§ **Data records**:
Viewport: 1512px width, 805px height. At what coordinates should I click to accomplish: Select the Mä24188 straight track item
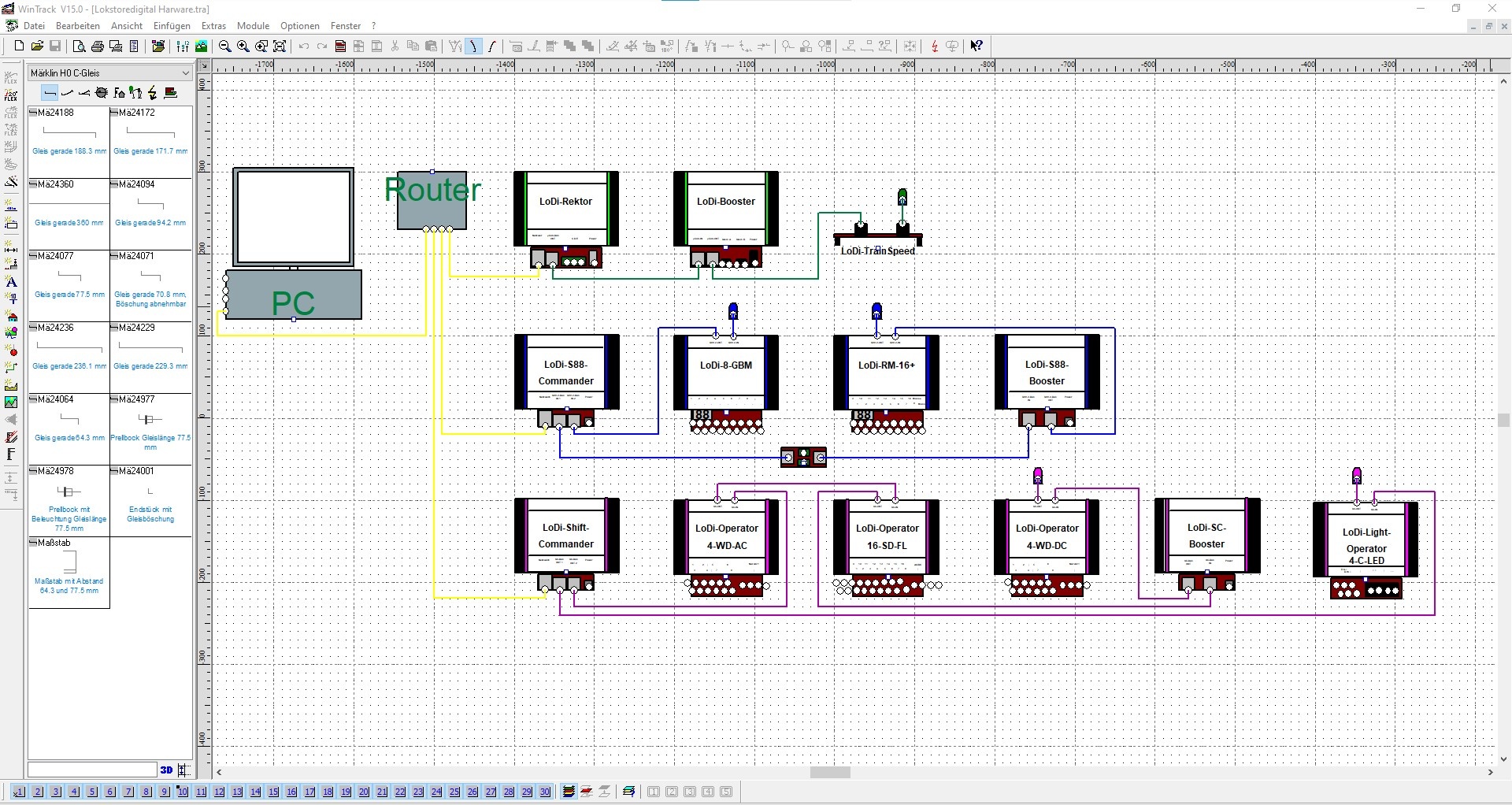[x=69, y=134]
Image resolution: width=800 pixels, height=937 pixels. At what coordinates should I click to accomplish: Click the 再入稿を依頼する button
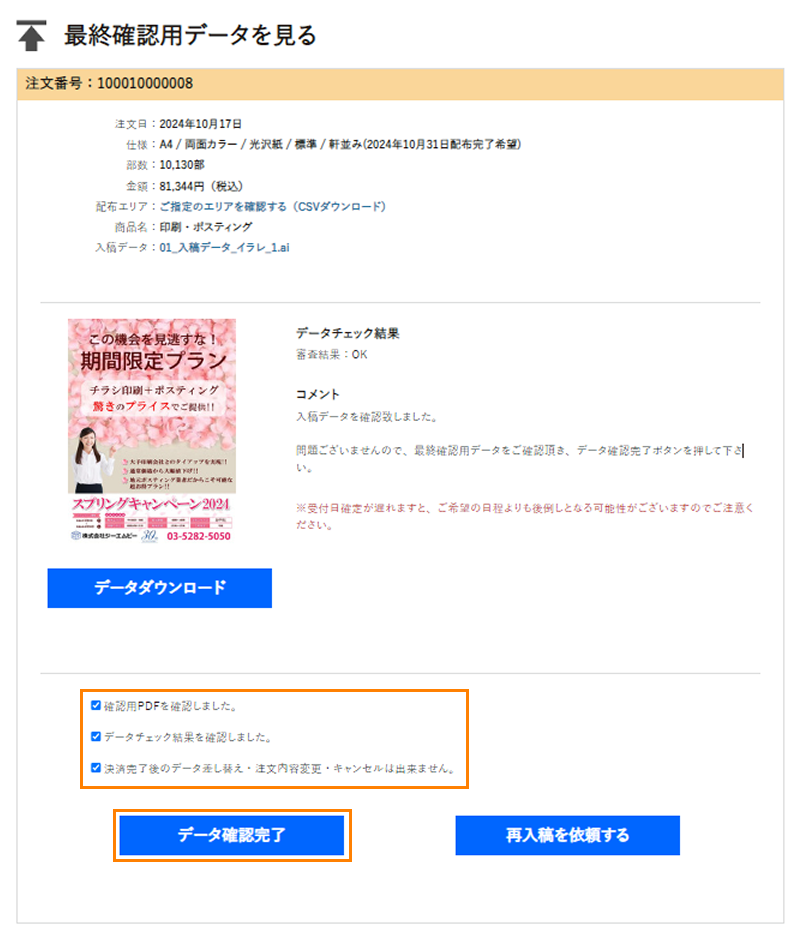[x=567, y=835]
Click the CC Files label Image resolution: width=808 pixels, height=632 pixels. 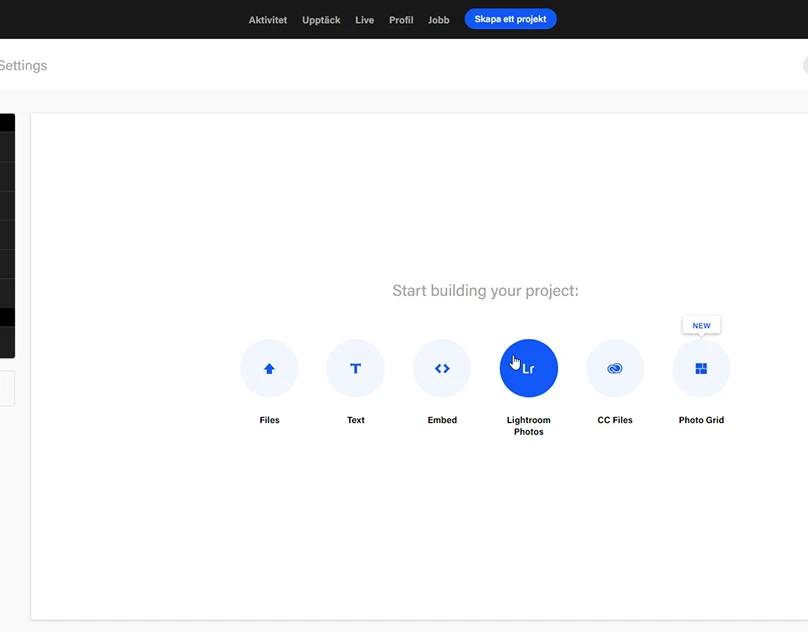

§ **Your instructions**: Return every line shown above without changing a word, and skip the pictures.

§ **Response to the exercise**:
Viewport: 1512px width, 805px height. At what coordinates should I click to accomplish: Select the Mä24188 straight track item
[x=69, y=134]
Image resolution: width=800 pixels, height=937 pixels. At what coordinates should I click to accomplish: Click the 再入稿を依頼する button
[x=567, y=835]
Click the CC Files label Image resolution: width=808 pixels, height=632 pixels. 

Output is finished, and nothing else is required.